Independent Financial Economist

Regeneration in London – next steps for policy

Financing Local Regeneration Schemes

Kate Gimblett, Policy Forum for London Keynote Seminar, 16th June 2016

I would like to talk about ideas for financing Regeneration because finance is a scarce resource in the context projects with social aims.

Most debt finance for development is difficult to obtain because development is inherently risky, and regeneration is usually perceived to be at the high end of the development risk spectrum. Every stage of a development or regeneration project is characterised by an array of risks and the providers of debt and equity for regeneration projects require returns commensurate with those risks.

A study that I worked on with IPD attempted to quantify development risk. We examined the distribution of returns that were achieved on nearly 3,500 developments over the 26 year period from 1983 to 2008. These developments were the holdings of UK investors and there was a record in the IPD database of each development’s capital expenditure throughout the development period along with the achieved completion valuations and associated lettings.

It turned out that the development projects completed in the 26 years we examined had a median IRR of only 7%, i.e. half the projects had returns below 7%. Furthermore, 25% of the developments in the data set had returned less than -3%. This tells you that losses are frequent and development returns are surprisingly low - typically well below the 15%-20% hurdle rates generally expected of them. The investments we analysed were commercial buildings, but if you look at the past behaviour of returns to housing development you will no doubt find a similar story.

For all of these reasons, regeneration aimed at social targets cannot wholly rely on the private market for finance without some form of downside protection or credit enhancement to reduce risk – and that applies to schemes that benefit from sites contributed by public entities. A number of successful projects have been delivered by public private partnerships but the business models they have used tend to limit the number of potential regeneration schemes relative to current and projected needs. So, an additional approach is needed that reduces the risks and upfront costs of regeneration, while widening the potential number of projects.

The approach I would like to advocate is a vehicle that I have decided to call a ‘Regeneration Real Estate Investment Trust’, or more simply, a Regeneration REIT. Equity investors are very familiar with the listed shares of Real Estate Investment Trusts (REITS,) but the Regeneration REIT vehicles that I am advocating would not be listed – at least not at the outset.

The Regeneration REIT is a special purpose vehicle (SPV) wrapper in which to place both private and publicly owned sites and properties so that they can be regenerated and used to provide long term income streams without selling public assets in a one-off transaction.

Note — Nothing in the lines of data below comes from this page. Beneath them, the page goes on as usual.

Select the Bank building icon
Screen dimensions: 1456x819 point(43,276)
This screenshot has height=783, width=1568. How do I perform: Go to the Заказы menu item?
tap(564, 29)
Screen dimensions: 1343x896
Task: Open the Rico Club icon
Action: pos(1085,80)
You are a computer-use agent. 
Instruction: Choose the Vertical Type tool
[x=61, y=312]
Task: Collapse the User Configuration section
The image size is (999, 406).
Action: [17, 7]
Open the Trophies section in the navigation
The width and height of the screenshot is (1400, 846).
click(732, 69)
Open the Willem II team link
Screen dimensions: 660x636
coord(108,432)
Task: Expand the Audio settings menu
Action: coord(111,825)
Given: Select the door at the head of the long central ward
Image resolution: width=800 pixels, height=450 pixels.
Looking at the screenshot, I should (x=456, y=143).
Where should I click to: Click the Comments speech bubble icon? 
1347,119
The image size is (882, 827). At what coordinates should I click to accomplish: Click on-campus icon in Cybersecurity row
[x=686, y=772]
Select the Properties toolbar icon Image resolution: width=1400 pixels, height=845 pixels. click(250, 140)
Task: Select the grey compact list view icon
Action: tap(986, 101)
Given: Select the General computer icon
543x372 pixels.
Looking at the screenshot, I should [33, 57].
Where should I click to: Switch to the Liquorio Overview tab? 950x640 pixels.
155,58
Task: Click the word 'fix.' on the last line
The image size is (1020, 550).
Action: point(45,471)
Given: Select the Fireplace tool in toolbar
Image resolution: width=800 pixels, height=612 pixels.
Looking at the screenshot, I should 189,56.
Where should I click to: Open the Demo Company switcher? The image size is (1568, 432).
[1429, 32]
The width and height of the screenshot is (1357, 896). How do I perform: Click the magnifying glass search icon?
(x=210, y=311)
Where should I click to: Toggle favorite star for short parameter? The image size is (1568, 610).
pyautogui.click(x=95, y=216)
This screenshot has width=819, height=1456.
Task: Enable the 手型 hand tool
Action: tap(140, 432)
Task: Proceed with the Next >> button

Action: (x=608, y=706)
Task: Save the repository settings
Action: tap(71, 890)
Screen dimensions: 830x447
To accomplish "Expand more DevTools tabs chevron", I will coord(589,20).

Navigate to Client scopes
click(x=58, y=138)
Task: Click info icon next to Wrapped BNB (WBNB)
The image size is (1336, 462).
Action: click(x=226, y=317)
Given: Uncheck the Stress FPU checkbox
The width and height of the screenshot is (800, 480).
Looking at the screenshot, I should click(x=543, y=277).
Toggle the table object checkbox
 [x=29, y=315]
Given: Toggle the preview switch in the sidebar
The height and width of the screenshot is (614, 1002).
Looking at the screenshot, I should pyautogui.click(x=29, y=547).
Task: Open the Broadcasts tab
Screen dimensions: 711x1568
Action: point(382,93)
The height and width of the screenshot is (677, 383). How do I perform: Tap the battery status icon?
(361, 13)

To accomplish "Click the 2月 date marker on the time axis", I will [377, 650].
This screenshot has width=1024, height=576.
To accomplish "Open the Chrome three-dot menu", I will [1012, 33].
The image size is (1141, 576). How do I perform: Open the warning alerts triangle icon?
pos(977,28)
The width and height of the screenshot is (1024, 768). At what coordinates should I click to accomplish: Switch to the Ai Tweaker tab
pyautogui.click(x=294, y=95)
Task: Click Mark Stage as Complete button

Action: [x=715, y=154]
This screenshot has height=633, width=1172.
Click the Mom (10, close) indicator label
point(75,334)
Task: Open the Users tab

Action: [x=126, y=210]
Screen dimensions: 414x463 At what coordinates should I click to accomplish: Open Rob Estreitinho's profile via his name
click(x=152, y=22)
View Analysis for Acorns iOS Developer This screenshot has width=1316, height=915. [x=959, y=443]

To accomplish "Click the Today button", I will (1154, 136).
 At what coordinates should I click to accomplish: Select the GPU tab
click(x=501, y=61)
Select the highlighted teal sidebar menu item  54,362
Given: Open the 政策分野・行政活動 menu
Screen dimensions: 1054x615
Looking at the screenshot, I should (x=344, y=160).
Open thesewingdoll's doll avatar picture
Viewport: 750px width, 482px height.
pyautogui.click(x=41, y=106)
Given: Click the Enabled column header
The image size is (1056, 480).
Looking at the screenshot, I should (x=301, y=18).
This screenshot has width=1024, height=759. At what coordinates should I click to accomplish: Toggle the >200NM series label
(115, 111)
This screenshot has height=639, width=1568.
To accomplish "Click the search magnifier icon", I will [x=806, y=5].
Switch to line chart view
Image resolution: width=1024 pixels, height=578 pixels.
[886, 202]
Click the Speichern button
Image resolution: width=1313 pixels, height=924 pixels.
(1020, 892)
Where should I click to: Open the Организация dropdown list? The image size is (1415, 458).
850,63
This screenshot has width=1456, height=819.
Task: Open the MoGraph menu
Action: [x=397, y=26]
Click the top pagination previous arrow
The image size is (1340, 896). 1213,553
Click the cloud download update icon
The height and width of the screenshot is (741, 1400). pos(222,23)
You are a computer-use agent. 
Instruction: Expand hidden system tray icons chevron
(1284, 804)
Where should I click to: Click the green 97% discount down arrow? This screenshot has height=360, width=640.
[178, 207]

The objective is to enhance the value of existing underutilised public wealth to create substantial amounts of new housing for rent, superior public realm, cultural spaces and workspaces for micro businesses and SMEs.

As all the new assets created will be generating long term income streams, Regeneration REITs can enhance public wealth and revenues alongside private wealth and revenues. Regeneration REITs would be a new and different form of public-private partnership.

One of the many advantages of a REIT-type structure rests on the opportunity that it would offer for private site owners in a target regeneration area to exchange their property assets - many of which are likely to be underperforming or obsolete structures - for shares in the Regeneration REIT. The exchange of existing assets for shares can be structured to be very tax efficient for these private site owners. Each shareholding could be valued in proportion to the market value of the site being contributed and additional measures can be put in place to compensate site owners for the loss of existing income streams for a limited period. The attraction of future profits from the REIT would reduce the number of regeneration projects that require unwieldy compulsory purchase orders for full site assembly.

Further shares could, and should, be offered to the citizens that live in the locality of the regeneration project. This would give communities the opportunity to have a stake in the project and help to reduce local opposition which so often causes planning delays.

The key to financing the full cost of the regeneration project(s) would be the use of Catalytic First Loss Capital provided by a public body or other entity with social aims. This can either be ‘on balance sheet’ finance, or ‘off balance sheet’ finance, e.g. through the use of a First Loss Guarantee for any debt finance raised in the private sector. Since the REIT structure would be employed as an SPV wrapper, any debt finance would be the liability of the Regeneration REIT.

If the Catalytic First Loss Capital guarantees are properly structured they can reduce risk sufficiently to attract institutional investment funds to provide debt finance, by which I mean pension, insurance and foundation funds. Institutions are increasingly investing in private debt due to the very low level of bond yields available in the market. Hence an increasing amount of institutional money is flowing to real estate finance through vehicles such as real estate debt funds. The debt funds seek real estate debt that meets particular risk profiles in order obtain higher incomes than the low yields available in the bond market. A Regeneration REIT, backed by credit enhancement such as a first loss guarantee, could provide institutional investors with private debt investments that offer the risk/return profiles over the long time horizons that they seek while at the same time financing much needed regeneration.

If Regeneration REITs are successful at generating attractive cash flows some could become listed in the future. Whether listed or unlisted, Regeneration REITs could foster the generation of long term public returns from existing underutilised public wealth in partnership with private finance while meeting urgent needs for affordable rented housing and small business space.